Jonathan Tan writes:
> Within the processing of the commit message, check for a scissors line
> or a patchbreak line first (before checking for in-body headers) so that
> a subsequent patch modifying the processing of in-body headers would not
> cause a scissors line or patchbreak line to be misidentified.
>
> If a line could be both an in-body header and a scissors line (for
> example, "From: -- >8 --"), this is considered a fatal error
> (previously, it would be interpreted as an in-body header).
The scissors line is designed to allow garbage other than scissors
and perforation marks to be on the same line, i.e.
/*
* The mark must be at least 8 bytes long (e.g. "-- >8 --").
* Even though there can be arbitrary cruft on the same line
* (e.g. "cut here"), in order to avoid misidentification, the
* perforation must occupy more than a third of the visible
* width of the line, and dashes and scissors must occupy more
* than half of the perforation.
*/
Even though it is not likely for people to do so, it would probably
be nicer if we can treat
From: -- >8 -- cut -- >8 -- >8 -- here -- >8 --
as a scissors line instead of making it a fatal error, by treating
that "From:" as just a random garbage.
But this is a minor point.

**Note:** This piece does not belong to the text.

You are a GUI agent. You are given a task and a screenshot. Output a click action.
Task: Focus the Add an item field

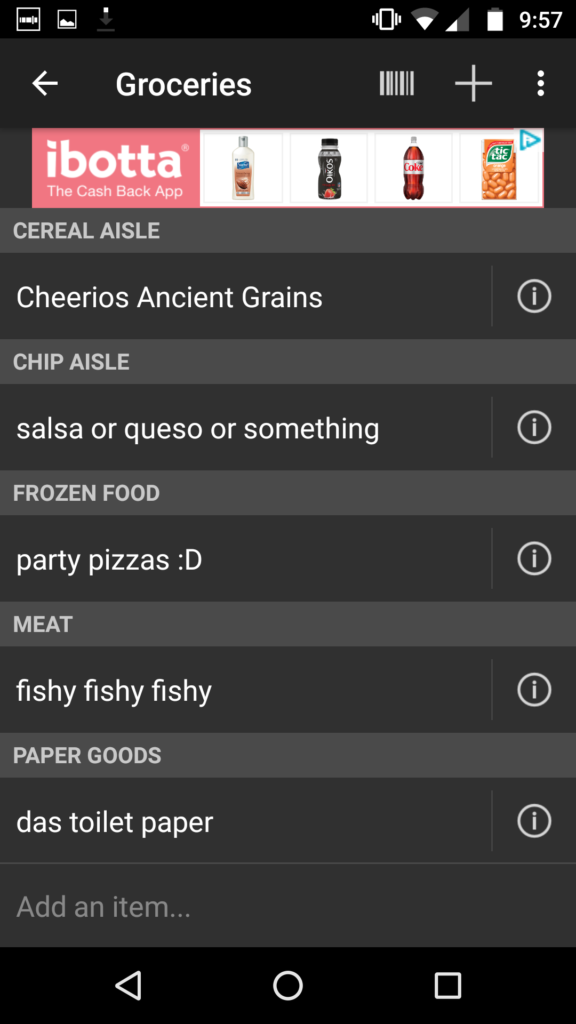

It is not worth to make it work like so
if the resulting code will become messier.
> The following enumeration shows that processing is the same except (as
> described above) the in-body header + scissors line case.
>
> o in-body header (check_header OK)
> o passes UTF-8 conversion
> o [described above] is scissors line
> o [not possible] is patchbreak line
> o [not possible] is blank line
> o is none of the above - processed as header
> o fails UTF-8 conversion - processed as header
> o not in-body header
> o passes UTF-8 conversion
> o is scissors line - processed as scissors
> o is patchbreak line - processed as patchbreak
> o is blank line - ignored if in header_stage
> o is none of the above - log message
> o fails UTF-8 conversion - input error
>
> As for the result left in "line" (after the invocation of
> handle_commit_msg), it is unused (by its caller, handle_filter, and by
> handle_filter's callers, handle_boundary and handle_body) unless this
> line is a patchbreak line, in which case handle_patch is subsequently
> called (in handle_filter) on "line". In this case, "line" must have
> passed UTF-8 conversion both before and after this patch, so the result
> is still the same overall.
>
> Signed-off-by: Jonathan Tan
> ---
> mailinfo.c | 145
> -
> 1 file changed, 115 insertions(+), 30 deletions(-)
>
> diff --git a/mailinfo.c b/mailinfo.c
> index e19abe3..23a56c2 100644
> --- a/mailinfo.c
> +++ b/mailinfo.c
> @@ -340,23 +340,56 @@ static struct strbuf *decode_b_segment(const struct
> strbuf *b_seg)
> return out;
> }
>
> -static int convert_to_utf8(struct mailinfo *mi,
> -struct strbuf *line, const char *charset)
> +/*
> + * Attempts to convert line into UTF-8, storing the result in line.
> + *
> + * This differs from convert_to_utf8 in that conversion non-success is not
> + * considered an error case - mi->input_error is not set, and no error
> message
> + * is printed.
> + *
> + * If the conversion is unnecessary, returns 0 and stores NULL in old_buf (if
> + * old_buf is not NULL).
> + *
> + * If the conversion is successful, returns 0 and stores the unconverted
> string
> + * in old_buf and old_len (if they are respectively not NULL).
> + *
> + * If the conversion is unsuccessful, returns -1.
> + */
> +static int try_convert_to_utf8(const struct mailinfo *mi, struct strbuf
> *line,
> +const char *charset, char **old_buf,
> +size_t *old_len)
> {
> - char *out;
> + char *utf8;
>
> - if (!mi->metainfo_charset || !charset || !*charset)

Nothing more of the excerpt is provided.